-- Supplied material follows --
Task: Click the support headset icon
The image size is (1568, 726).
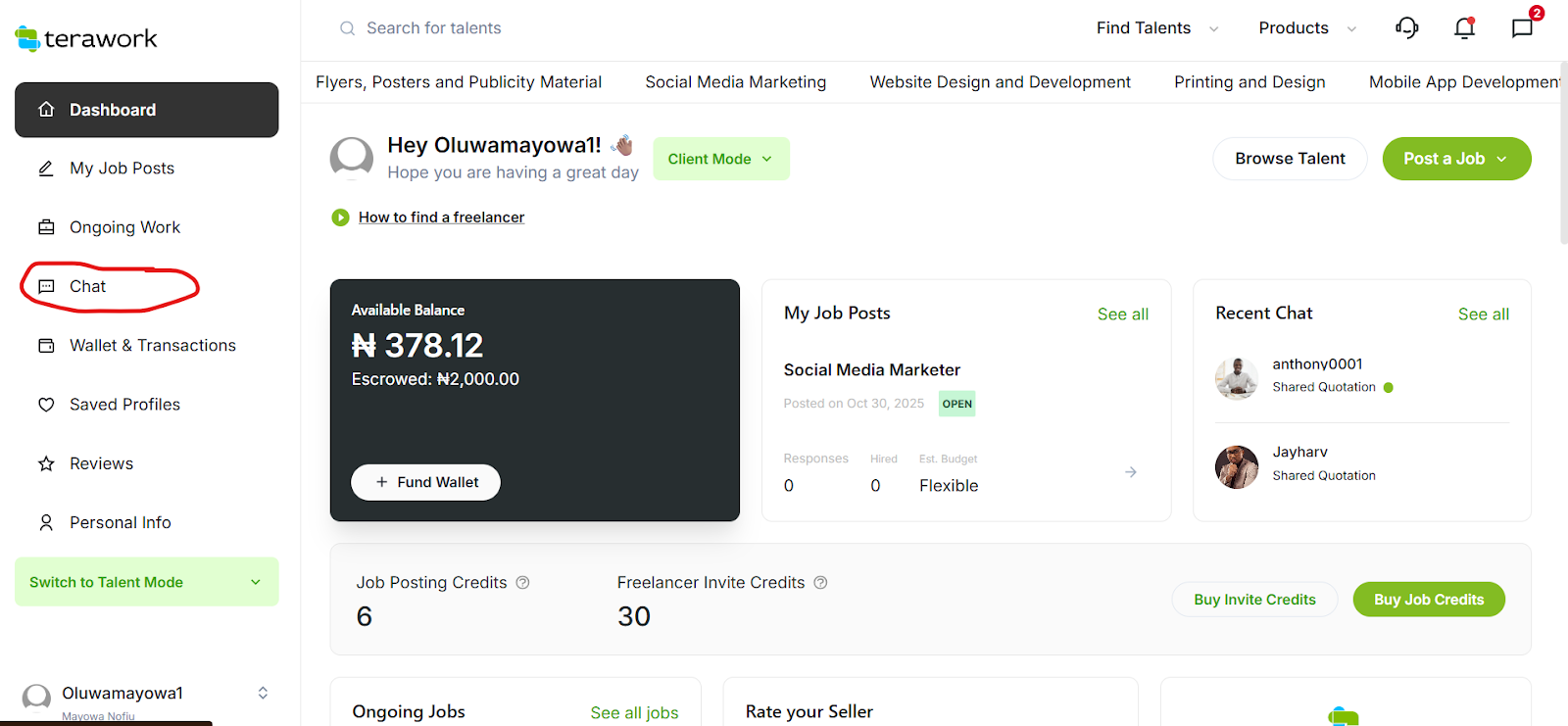Action: [1406, 28]
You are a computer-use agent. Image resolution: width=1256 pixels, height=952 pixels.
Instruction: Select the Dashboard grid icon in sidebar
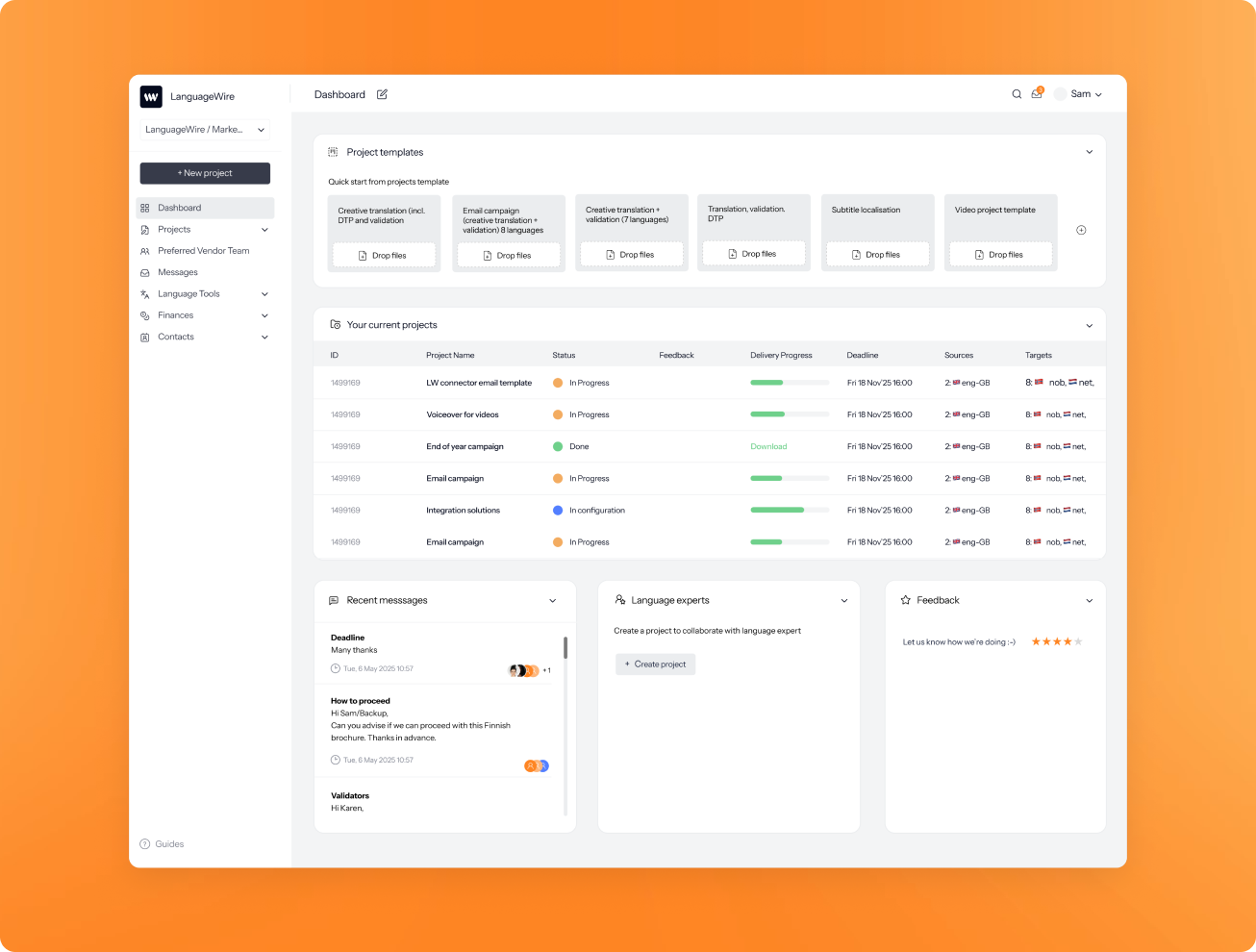click(x=145, y=207)
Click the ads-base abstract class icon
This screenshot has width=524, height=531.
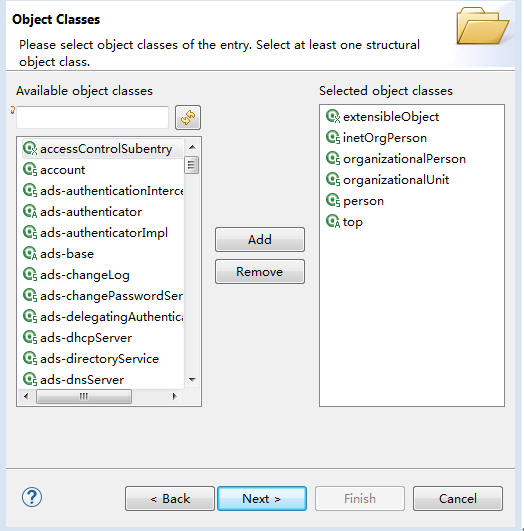tap(30, 253)
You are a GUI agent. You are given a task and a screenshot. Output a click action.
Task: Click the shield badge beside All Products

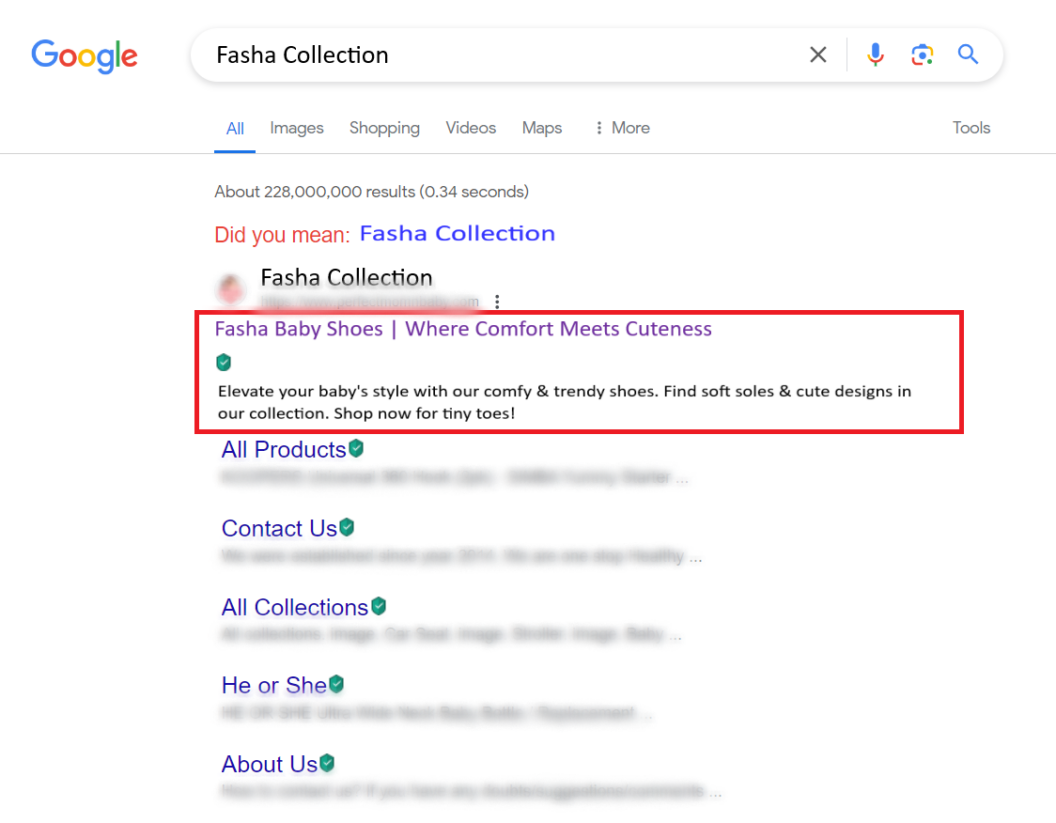[356, 448]
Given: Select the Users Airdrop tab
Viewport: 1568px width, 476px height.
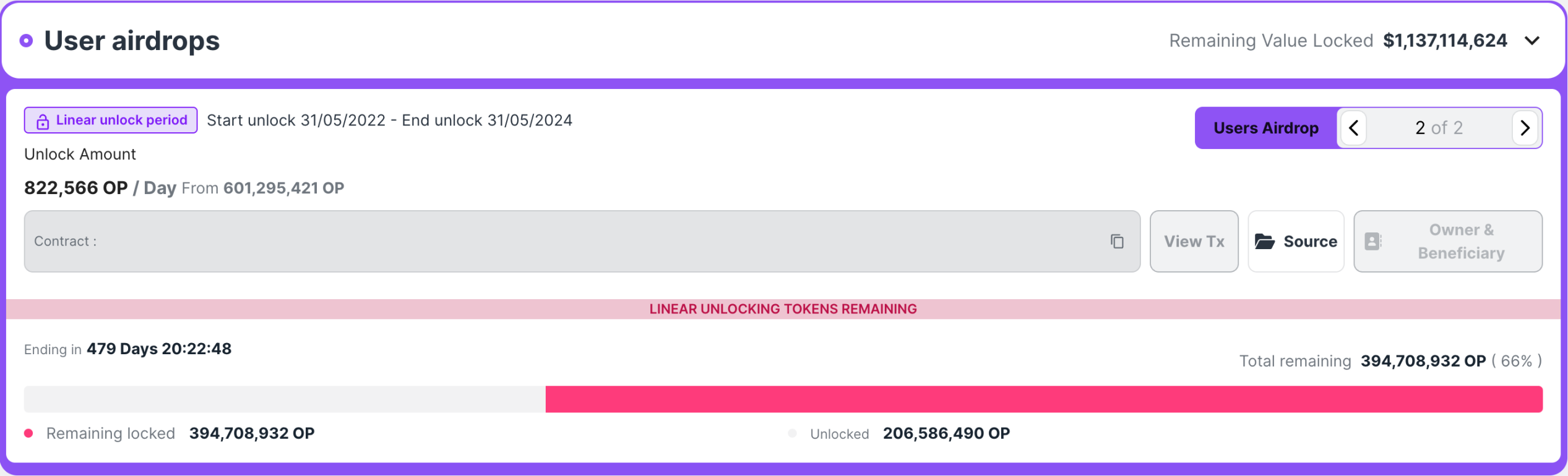Looking at the screenshot, I should point(1266,128).
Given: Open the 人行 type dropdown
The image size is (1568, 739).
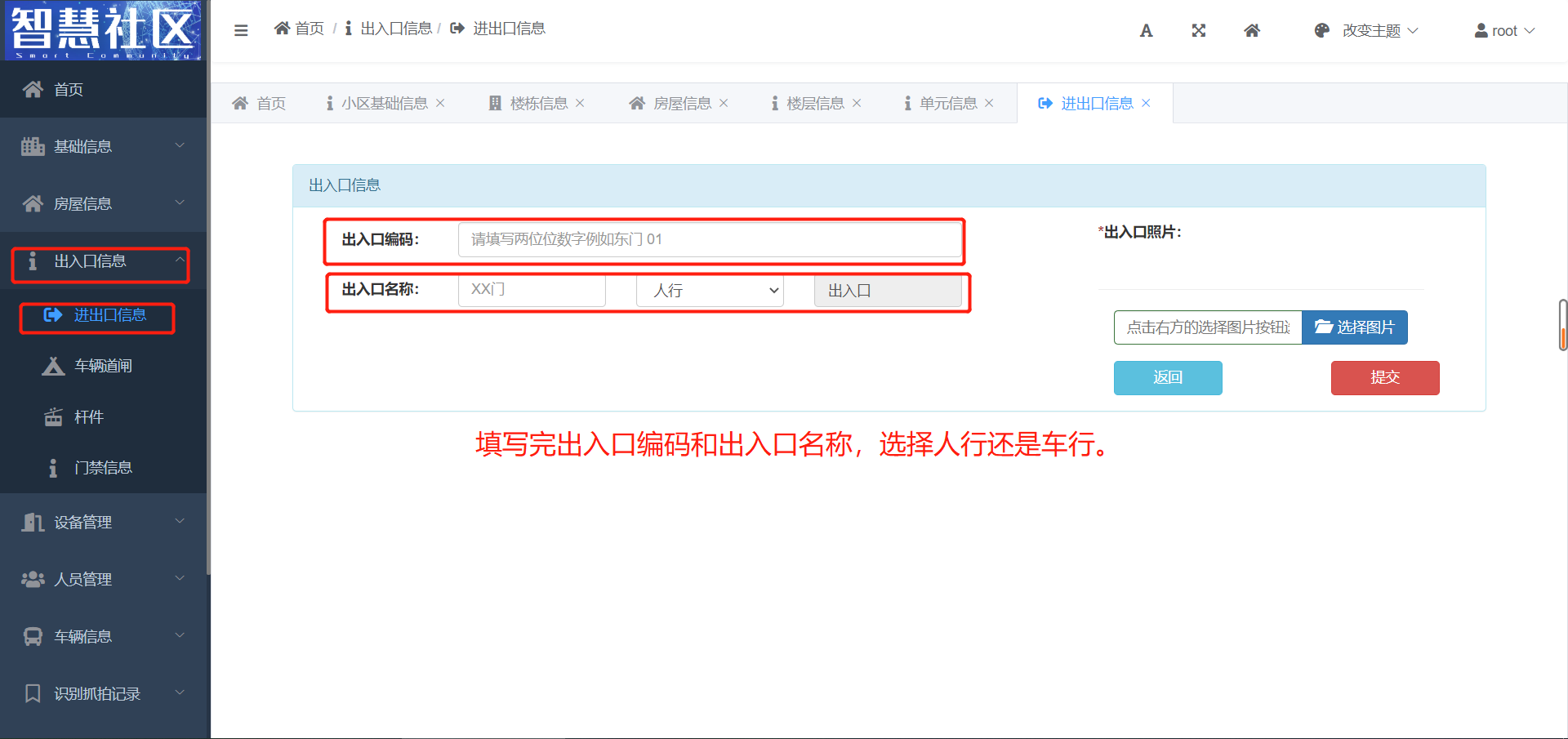Looking at the screenshot, I should tap(710, 291).
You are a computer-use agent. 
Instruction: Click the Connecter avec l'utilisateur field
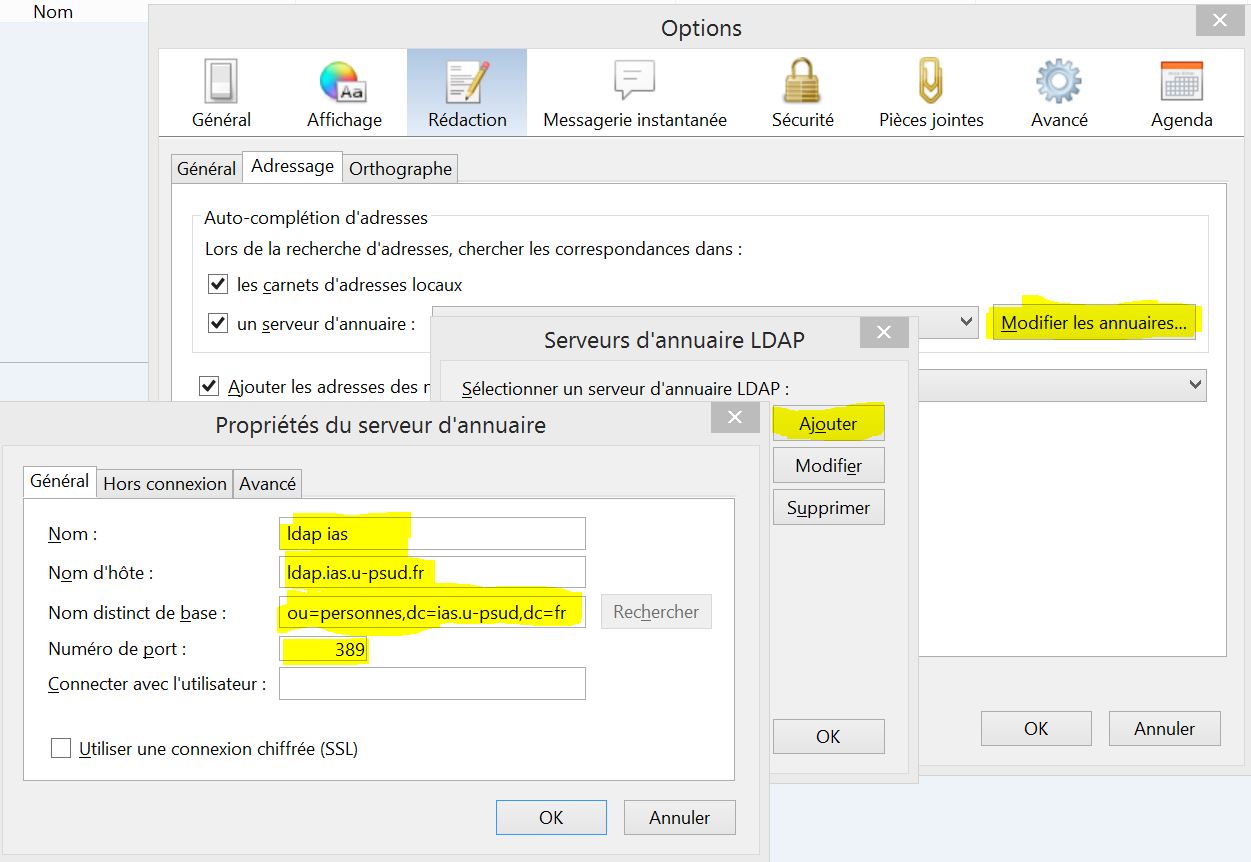(x=432, y=684)
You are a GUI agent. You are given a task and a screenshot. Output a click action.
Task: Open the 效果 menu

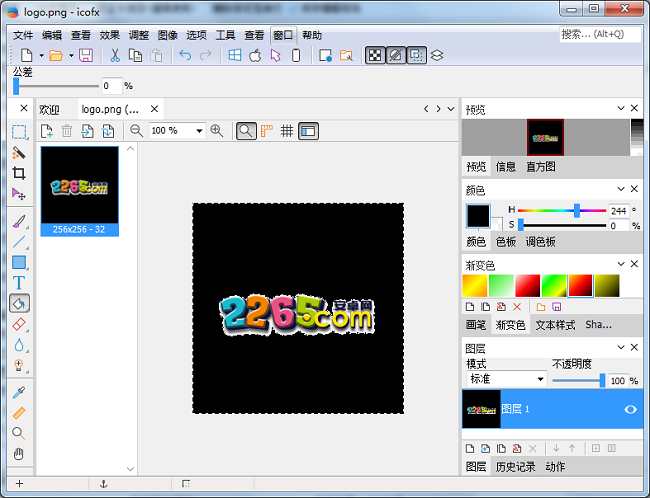tap(110, 34)
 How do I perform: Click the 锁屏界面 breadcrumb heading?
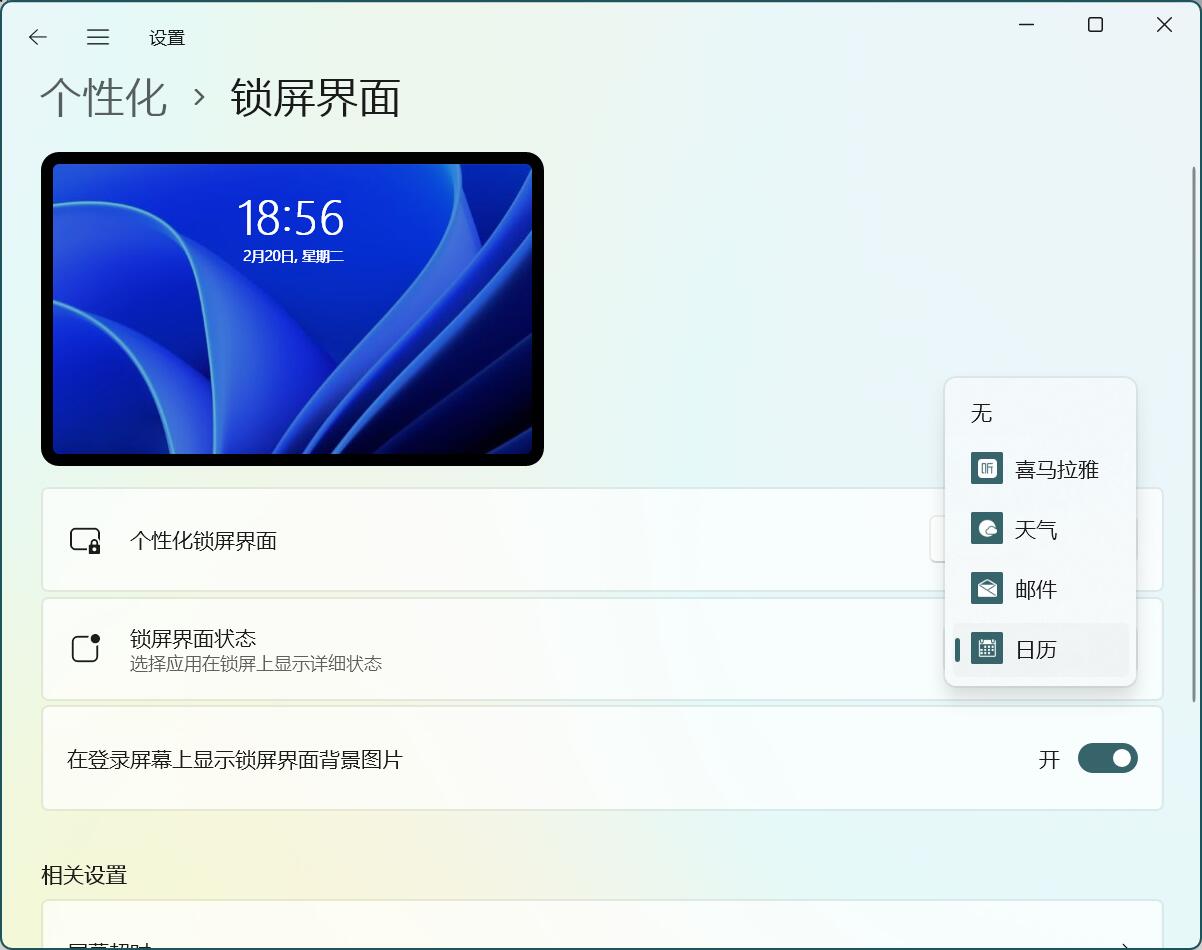pos(315,98)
-- Supplied material concluded --
• Task directions:
Word for word, repeat the lines of data above, omitting every picture.

• Answer to this problem:
Task: Click the support headset icon
The image size is (1568, 726).
Action: [1406, 28]
You are a computer-use agent. Image resolution: width=1256 pixels, height=952 pixels.
Instruction: Select the Dashboard grid icon in sidebar
click(x=145, y=207)
Click the ads-base abstract class icon
This screenshot has width=524, height=531.
tap(30, 253)
You are a GUI agent. You are given a task and a screenshot. Output a click action.
Task: Click the shield badge beside All Products

[356, 448]
Given: Select the Users Airdrop tab
Viewport: 1568px width, 476px height.
Looking at the screenshot, I should point(1266,128).
Given: Open the 人行 type dropdown
The image size is (1568, 739).
Looking at the screenshot, I should tap(710, 291).
You are a computer-use agent. 
Instruction: Click the Connecter avec l'utilisateur field
(x=432, y=684)
You are a GUI agent. You are given a task and a screenshot. Output a click action.
Task: Open the 效果 menu

tap(110, 34)
 How do I perform: Click the 锁屏界面 breadcrumb heading?
pos(315,98)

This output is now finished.